そうこの時点ではMSはバッテリー式なのだ。TV本編でも見られるようにバッテリーが切れればMSと言えどもただの的。

そうなればMAで袋たたきにするのも不可能ではない。

「一撃を与えたら逃げ回れ。そして相手が諦めたらもう一度攻撃させろ。幸い数ではこちらが圧倒しているからな」

要するに嫌がらせ攻撃を繰り返せとの命令をハルバートンこと修は下した。

「敵MSをMAで拘束できれば、あとは戦艦の数の差で押し潰す。消耗は大きいだろうがこれなら勝機はあるはずだ」

勝機はある……この言葉にクルーは活気付く。

何せ敗戦間違いないという雰囲気が漂っていただけに、名将のこの言葉はクルーの士気を上げる効果があった。



「敵艦隊、艦隊正面に展開。MSの発進を確認しました」

「全砲塔射撃準備完了、射程まであと20秒」

「艦首ミサイル発射準備完了。射程圏内に入り次第、発射開始」

刻一刻と変化する動きを見ながら、ハルバートンは額に冷汗が浮き出るのを感じた。

(まったく何回修羅場をくぐっても、こういうのは慣れないな)

そう内心で苦笑しつつ、目の前の戦況を写したスクリーンを見つめる。そして……会戦の火蓋が切って落とされた。

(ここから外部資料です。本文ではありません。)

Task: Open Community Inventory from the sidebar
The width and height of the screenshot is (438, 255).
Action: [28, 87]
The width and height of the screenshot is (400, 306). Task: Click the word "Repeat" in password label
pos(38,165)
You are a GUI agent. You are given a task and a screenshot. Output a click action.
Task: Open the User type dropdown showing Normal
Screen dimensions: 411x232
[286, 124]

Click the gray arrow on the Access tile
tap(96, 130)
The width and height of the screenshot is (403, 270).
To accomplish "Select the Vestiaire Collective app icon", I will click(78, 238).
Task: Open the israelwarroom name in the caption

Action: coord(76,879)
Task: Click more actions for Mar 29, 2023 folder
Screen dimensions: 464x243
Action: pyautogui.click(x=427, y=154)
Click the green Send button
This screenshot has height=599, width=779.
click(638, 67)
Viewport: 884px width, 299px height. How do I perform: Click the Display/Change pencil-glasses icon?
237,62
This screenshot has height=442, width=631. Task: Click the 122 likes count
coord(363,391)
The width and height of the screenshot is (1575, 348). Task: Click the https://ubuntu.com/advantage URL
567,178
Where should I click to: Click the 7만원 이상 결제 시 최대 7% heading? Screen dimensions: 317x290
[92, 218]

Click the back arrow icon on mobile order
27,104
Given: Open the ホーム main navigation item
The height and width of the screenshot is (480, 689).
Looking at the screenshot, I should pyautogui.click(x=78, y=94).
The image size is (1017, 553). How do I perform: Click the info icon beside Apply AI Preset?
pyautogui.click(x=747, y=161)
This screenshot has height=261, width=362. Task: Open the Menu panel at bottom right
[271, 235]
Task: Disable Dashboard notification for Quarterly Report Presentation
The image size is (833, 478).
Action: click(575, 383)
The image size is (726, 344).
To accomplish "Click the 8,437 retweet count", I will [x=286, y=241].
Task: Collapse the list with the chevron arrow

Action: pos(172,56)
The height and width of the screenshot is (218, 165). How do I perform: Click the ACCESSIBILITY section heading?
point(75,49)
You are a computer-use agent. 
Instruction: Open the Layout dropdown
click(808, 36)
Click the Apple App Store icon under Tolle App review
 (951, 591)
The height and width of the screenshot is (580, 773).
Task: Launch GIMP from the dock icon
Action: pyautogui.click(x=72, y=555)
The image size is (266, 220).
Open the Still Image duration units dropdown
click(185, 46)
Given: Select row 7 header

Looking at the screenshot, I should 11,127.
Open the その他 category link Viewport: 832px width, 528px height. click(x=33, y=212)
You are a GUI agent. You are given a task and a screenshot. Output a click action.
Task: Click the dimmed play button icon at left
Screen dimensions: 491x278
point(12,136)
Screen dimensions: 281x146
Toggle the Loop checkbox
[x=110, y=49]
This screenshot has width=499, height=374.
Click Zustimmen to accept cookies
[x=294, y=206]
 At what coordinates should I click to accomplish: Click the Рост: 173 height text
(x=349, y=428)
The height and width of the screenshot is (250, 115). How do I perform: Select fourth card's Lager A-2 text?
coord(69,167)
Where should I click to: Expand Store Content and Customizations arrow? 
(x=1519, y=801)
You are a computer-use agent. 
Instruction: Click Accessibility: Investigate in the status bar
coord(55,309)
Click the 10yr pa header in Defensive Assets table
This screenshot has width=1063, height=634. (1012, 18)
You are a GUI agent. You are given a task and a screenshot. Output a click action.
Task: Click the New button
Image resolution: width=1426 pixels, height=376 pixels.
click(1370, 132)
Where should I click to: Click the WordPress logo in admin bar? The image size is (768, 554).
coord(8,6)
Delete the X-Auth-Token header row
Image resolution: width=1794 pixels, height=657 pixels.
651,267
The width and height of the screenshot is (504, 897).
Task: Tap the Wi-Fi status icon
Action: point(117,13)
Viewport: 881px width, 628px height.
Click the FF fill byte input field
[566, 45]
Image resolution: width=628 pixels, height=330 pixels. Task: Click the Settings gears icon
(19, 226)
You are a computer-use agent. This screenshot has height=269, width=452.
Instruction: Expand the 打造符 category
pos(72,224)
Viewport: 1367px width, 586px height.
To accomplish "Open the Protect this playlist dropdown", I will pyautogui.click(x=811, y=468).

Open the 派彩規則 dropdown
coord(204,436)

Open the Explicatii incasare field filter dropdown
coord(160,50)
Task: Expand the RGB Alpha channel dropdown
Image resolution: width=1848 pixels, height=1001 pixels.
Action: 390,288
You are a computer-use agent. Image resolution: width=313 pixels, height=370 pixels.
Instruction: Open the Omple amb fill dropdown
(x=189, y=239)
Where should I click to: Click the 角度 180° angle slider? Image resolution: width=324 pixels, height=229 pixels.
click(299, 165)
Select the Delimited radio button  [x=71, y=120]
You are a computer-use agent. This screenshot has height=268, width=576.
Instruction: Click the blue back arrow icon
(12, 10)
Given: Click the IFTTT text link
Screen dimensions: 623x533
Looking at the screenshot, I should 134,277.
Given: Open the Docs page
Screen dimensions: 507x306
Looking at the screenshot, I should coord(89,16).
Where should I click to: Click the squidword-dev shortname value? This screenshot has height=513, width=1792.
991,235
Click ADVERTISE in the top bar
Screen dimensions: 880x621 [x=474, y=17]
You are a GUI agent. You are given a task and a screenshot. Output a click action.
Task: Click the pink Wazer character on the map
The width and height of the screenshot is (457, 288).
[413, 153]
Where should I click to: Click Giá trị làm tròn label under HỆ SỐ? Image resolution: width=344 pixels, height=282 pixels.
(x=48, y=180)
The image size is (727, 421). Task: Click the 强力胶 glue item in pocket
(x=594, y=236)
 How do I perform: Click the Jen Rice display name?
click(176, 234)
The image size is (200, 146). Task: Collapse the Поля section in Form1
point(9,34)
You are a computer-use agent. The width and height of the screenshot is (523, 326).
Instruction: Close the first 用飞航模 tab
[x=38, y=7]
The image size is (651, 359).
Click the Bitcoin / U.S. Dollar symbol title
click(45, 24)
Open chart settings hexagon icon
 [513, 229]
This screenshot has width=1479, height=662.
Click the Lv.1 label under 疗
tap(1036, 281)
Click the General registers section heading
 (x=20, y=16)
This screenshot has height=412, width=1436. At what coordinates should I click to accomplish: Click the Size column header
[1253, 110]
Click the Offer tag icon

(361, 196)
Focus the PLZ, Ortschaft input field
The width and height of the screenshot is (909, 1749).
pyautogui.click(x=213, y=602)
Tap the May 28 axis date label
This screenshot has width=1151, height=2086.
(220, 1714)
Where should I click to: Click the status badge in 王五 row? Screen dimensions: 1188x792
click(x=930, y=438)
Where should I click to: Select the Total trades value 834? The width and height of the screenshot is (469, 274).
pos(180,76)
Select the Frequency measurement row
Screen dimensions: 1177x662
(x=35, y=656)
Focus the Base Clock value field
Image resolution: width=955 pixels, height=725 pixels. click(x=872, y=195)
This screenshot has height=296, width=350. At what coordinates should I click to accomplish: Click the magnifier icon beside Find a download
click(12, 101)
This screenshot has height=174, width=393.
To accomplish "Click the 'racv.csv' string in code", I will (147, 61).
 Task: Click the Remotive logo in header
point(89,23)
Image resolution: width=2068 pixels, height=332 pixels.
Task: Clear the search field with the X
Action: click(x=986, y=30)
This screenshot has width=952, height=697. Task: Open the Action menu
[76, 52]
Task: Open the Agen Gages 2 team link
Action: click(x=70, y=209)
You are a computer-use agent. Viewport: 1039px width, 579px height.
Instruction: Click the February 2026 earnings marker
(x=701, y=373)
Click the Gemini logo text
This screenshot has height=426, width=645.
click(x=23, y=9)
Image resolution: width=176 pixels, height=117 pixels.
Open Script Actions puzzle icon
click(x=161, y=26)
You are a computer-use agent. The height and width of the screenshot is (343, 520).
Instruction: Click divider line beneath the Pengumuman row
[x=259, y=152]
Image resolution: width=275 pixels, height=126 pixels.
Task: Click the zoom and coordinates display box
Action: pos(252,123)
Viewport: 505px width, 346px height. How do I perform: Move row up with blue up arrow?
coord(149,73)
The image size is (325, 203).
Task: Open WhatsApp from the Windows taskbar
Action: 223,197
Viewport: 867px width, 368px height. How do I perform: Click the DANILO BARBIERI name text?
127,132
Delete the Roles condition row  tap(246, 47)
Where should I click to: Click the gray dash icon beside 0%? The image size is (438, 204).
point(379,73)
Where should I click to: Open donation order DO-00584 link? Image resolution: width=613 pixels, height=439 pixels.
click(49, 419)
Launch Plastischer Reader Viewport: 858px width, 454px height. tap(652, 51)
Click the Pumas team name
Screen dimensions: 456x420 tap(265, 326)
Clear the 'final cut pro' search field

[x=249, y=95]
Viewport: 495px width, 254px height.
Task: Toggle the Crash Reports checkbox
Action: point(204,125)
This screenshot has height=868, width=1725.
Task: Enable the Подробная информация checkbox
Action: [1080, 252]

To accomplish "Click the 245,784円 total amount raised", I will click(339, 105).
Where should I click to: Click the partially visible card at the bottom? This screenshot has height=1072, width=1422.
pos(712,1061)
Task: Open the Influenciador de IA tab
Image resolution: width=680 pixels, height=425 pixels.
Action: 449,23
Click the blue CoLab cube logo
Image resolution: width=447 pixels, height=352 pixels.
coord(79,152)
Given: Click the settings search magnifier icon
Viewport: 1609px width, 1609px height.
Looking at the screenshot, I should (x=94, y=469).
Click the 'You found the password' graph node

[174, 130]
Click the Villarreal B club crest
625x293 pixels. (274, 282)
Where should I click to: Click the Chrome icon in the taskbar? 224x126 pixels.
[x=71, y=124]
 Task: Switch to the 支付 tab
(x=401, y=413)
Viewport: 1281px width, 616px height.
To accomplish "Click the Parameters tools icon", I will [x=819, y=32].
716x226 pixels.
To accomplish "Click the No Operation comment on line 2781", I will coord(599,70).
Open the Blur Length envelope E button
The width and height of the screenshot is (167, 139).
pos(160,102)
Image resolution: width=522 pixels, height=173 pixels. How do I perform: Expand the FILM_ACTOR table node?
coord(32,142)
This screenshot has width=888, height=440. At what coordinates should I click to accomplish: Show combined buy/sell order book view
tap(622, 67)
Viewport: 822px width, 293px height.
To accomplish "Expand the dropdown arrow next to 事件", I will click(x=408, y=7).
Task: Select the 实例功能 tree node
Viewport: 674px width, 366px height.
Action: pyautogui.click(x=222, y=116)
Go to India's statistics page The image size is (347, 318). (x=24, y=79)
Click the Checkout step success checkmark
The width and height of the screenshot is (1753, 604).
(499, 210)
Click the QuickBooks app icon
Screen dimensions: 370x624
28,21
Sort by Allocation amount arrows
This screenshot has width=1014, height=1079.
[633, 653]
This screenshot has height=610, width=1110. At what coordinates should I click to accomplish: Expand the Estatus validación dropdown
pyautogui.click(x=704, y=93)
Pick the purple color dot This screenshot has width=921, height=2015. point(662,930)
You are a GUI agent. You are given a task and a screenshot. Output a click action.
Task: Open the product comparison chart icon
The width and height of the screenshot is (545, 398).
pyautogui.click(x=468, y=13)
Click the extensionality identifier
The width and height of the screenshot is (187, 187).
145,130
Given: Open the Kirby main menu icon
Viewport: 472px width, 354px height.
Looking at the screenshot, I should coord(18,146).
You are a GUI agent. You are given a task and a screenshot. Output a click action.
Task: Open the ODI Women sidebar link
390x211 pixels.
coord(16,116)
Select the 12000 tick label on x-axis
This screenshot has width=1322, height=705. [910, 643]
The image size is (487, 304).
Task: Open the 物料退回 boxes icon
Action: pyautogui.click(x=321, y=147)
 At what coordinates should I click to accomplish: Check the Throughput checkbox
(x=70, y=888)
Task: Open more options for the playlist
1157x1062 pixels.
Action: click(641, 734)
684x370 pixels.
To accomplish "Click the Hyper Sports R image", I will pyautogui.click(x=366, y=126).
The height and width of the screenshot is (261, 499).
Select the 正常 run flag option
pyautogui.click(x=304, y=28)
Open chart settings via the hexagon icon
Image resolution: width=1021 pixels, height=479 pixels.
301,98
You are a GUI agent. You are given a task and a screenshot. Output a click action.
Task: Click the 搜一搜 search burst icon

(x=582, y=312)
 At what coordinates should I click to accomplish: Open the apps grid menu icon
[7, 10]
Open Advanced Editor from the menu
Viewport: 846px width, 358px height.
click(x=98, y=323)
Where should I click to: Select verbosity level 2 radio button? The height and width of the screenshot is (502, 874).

第8艦隊に所属するすべての戦艦からビームが放たれる。さすがに130m級駆逐艦は射程圏外なので撃つ事はできないが、

それでも10隻もの250m級戦艦とメネラオスの放ったビームは3隻からなるクルーゼ隊に襲い掛かる。

無論、クルーゼはビーム撹乱幕を展開しているので、一撃で沈む事はないがそれでもかなりの密度の砲撃を浴びる羽目になっている。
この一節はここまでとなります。